A number of local councillors now believe that the threatened closure of Dundalk Women’s Aid refuge in April could have been avoided after a recent letter from the Department of Environment, Community and Local Government detailed its position on funding allocations.
At special meetings in April, councillors were informed by council officials that funding had been cut as a result of a directive from the Department which set out a national target of 4.4% for domestic violence refuges.
At the time it was feared that the refuge, which serves a number of counties in the North East, would close but subsesquently funding was allocated from Dundalk Town Council and Louth County Council.

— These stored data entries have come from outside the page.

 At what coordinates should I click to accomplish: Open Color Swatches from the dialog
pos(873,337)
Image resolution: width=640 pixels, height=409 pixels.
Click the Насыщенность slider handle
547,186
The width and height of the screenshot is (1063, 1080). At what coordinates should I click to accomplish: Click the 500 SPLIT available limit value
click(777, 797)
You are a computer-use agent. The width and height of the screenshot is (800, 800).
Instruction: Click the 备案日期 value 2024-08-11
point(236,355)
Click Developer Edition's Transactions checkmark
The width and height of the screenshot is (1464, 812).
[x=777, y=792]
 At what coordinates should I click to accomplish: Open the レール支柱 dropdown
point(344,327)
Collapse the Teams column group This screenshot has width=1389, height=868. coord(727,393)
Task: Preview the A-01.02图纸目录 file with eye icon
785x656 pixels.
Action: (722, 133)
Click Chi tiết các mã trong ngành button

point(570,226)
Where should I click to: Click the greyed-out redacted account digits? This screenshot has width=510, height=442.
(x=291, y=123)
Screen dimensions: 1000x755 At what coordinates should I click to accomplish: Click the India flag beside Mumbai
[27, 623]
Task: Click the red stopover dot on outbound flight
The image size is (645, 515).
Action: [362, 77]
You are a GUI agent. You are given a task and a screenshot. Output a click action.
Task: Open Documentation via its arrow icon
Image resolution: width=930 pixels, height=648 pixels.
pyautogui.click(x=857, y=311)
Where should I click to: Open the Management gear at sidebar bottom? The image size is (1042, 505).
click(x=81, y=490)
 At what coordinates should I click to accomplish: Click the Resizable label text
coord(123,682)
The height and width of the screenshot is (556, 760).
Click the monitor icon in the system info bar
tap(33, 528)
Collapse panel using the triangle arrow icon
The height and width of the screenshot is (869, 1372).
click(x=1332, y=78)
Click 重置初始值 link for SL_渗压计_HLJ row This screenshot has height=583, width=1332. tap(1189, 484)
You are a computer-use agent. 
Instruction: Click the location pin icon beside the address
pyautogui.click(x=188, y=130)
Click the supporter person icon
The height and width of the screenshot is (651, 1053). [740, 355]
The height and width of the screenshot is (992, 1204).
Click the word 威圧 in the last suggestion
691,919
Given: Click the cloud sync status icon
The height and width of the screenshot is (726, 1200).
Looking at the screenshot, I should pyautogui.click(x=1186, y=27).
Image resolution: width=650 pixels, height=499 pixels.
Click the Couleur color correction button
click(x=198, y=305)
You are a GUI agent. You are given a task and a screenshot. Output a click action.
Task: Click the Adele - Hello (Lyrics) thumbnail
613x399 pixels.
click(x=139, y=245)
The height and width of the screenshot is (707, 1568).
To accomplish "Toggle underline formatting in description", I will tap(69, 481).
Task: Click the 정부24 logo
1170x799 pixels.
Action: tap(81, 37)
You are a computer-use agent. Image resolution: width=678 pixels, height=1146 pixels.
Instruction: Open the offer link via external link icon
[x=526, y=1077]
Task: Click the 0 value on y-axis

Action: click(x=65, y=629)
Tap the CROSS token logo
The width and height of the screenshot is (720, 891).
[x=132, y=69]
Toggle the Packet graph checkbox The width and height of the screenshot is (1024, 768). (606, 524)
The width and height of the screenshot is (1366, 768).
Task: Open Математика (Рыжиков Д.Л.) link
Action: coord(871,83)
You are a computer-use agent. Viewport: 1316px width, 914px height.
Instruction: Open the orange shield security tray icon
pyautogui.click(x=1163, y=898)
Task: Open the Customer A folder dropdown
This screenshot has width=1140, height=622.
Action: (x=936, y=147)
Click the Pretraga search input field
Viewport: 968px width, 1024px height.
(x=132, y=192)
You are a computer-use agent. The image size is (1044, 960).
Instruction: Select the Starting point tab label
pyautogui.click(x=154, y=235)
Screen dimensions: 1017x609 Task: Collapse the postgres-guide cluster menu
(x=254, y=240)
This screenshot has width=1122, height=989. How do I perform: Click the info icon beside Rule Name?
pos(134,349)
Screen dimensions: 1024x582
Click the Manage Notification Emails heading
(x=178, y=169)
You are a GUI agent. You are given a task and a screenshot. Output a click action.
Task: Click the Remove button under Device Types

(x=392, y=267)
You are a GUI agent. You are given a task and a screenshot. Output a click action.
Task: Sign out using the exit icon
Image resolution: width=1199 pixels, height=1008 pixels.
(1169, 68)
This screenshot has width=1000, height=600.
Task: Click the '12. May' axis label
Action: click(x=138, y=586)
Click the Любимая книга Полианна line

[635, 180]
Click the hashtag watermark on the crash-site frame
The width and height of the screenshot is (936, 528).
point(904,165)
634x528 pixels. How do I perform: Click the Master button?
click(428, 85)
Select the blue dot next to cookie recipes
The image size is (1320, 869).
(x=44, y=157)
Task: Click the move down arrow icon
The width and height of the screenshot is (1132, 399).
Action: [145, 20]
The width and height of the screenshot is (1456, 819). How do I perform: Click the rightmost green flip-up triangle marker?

However it now appears that the initial decision to cut funding was taken without consulting the relevant department. In a letter to the Louth County Council, the Department of the Environment stated that these figures are indicative and suggestive.
The council confirmed this week tat no clarification had been sought on this issue.
When asked if the council regretted not seeking clarification, the council stated; “No. It should be noted that funding allocation was for all homeless services and it was to be decided by LCC how all of that funding was to be allocated.”
This paper also asked if they council accepted that the Dundalk Women’s Aid crisis could have been avoided if clarification was sought.
The council replied; “Not necessarily, as above, in that decisions made were within the context of the total allocation made to Louth for the Region, which for 2014 was approximately €1m.”
Local councillors Edel Corrigan and Maria Doyle are both furious at the council.
“I am disappointed at the lack of correspondence and communication on this issue,” said Cllr Corrigan.
“The confusion caused much concern, stress and anxiety for those involved particularly for women whom avail of the services. We need to ensure nothing like this happens again.
Cllr Doyle says that she will be raising the issue at the next meeting of Louth County Council and Dundalk Municipal District.
“The directive got the blame at that time. The council decided to use the directive as a cap, rather than a guide,” Cllr Doyle stated. “Councillors specifically asked at meetings if this was the maximum figure. We were told that it was. Effectively, we were told inaccurate information by the council.”
Cllr Doyle added that she will be writing to the new Minister for Housing regarding the issue.